• [Problem to work on]:
Search the records below for "will" and copy every line it turns up in.

• [Data to examine]:
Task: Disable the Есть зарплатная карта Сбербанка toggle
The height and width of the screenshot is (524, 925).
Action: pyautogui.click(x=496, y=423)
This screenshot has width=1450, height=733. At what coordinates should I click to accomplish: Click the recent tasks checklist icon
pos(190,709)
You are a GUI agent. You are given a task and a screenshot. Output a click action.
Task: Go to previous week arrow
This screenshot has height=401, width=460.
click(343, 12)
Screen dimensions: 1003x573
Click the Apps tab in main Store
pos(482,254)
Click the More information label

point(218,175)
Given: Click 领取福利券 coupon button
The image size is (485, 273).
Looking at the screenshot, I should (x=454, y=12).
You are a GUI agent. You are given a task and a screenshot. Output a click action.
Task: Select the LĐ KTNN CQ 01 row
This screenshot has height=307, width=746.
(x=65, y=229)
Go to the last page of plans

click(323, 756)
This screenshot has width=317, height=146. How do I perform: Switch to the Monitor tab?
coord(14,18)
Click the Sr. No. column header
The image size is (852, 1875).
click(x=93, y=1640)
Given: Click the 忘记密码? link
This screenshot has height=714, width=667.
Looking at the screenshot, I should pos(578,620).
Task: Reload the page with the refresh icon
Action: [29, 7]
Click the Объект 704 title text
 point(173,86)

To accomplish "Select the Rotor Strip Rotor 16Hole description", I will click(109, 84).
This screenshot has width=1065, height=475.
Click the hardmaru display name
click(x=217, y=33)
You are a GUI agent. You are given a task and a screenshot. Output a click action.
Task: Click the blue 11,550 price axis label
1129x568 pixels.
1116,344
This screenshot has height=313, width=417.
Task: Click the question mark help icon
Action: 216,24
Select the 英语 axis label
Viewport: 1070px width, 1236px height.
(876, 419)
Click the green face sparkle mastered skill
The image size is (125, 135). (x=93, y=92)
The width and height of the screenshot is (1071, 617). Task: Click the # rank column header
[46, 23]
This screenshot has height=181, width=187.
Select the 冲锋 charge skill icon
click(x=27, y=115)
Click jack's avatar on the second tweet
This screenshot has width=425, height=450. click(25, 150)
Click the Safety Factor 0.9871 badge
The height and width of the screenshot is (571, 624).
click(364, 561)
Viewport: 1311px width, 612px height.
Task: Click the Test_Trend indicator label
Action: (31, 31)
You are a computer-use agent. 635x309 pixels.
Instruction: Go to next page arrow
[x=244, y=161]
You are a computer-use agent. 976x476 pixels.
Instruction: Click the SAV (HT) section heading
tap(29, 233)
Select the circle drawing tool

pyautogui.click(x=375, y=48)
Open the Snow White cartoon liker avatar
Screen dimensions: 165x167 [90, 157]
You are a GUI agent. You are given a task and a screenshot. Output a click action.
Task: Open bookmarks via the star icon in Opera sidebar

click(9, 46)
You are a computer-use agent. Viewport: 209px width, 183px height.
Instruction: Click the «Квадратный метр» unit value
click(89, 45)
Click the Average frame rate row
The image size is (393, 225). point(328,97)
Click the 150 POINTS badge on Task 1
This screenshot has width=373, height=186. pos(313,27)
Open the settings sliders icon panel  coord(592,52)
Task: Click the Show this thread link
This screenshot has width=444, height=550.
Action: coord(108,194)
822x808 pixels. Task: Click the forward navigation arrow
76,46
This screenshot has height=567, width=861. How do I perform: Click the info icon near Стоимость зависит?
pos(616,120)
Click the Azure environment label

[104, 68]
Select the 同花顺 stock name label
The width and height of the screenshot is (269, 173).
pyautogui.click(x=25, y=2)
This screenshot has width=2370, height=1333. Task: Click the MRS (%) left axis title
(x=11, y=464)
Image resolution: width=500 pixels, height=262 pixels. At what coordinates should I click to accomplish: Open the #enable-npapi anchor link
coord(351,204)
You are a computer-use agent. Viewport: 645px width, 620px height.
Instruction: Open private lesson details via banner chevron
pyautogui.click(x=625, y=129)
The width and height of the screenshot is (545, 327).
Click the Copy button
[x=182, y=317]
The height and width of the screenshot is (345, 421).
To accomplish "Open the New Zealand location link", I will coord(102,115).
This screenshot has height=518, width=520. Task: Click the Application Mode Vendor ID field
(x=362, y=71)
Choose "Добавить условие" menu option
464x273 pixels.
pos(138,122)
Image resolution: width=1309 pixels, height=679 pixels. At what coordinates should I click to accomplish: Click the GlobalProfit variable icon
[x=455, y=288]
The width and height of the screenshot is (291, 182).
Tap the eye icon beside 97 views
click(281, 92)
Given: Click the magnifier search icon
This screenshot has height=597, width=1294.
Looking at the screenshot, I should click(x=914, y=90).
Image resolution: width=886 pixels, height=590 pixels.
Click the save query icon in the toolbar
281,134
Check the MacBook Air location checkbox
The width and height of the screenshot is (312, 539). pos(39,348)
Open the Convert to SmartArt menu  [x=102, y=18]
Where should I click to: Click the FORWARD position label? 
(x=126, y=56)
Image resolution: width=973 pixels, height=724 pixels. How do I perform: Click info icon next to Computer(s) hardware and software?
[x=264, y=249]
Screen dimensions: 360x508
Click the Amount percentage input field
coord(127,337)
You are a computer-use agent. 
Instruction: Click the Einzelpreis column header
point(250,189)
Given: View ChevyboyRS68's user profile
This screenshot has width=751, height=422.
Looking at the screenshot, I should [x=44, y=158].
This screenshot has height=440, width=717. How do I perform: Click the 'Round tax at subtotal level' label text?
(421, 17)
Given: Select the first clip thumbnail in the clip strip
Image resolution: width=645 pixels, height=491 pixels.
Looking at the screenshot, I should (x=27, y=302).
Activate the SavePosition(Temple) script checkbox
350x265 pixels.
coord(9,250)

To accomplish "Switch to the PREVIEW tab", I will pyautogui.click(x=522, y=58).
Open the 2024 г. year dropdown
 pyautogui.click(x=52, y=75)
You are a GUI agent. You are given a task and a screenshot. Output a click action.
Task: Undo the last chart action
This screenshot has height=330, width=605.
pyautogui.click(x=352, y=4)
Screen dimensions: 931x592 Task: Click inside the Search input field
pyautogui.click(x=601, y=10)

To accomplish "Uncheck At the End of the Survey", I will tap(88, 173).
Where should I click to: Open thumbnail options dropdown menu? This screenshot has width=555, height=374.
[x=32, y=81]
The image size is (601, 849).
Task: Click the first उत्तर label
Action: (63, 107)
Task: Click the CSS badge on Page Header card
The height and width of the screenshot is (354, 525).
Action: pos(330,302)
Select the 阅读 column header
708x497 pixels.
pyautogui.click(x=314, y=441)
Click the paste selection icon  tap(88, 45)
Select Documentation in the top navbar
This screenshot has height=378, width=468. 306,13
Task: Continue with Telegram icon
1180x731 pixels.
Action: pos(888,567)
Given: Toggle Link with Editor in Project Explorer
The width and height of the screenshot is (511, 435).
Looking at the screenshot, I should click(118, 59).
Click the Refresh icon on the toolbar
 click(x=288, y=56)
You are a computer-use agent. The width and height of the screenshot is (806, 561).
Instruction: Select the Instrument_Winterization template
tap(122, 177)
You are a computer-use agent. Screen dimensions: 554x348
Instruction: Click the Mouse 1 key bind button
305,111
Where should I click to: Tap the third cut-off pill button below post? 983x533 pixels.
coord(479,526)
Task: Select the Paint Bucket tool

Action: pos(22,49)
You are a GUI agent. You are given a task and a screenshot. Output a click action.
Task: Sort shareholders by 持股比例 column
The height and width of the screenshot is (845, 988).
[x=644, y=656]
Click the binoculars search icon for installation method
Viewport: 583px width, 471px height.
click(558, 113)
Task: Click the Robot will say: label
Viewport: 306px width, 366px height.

• [Completed exercise]:
To accomplish "Select the Rotor Strip Rotor 16Hole description", I will click(109, 84).
To accomplish "Open the New Zealand location link", I will coord(102,115).
To accomplish "Switch to the PREVIEW tab", I will pyautogui.click(x=522, y=58).
To accomplish "Uncheck At the End of the Survey", I will tap(88, 173).
Task: Click the Robot will say: label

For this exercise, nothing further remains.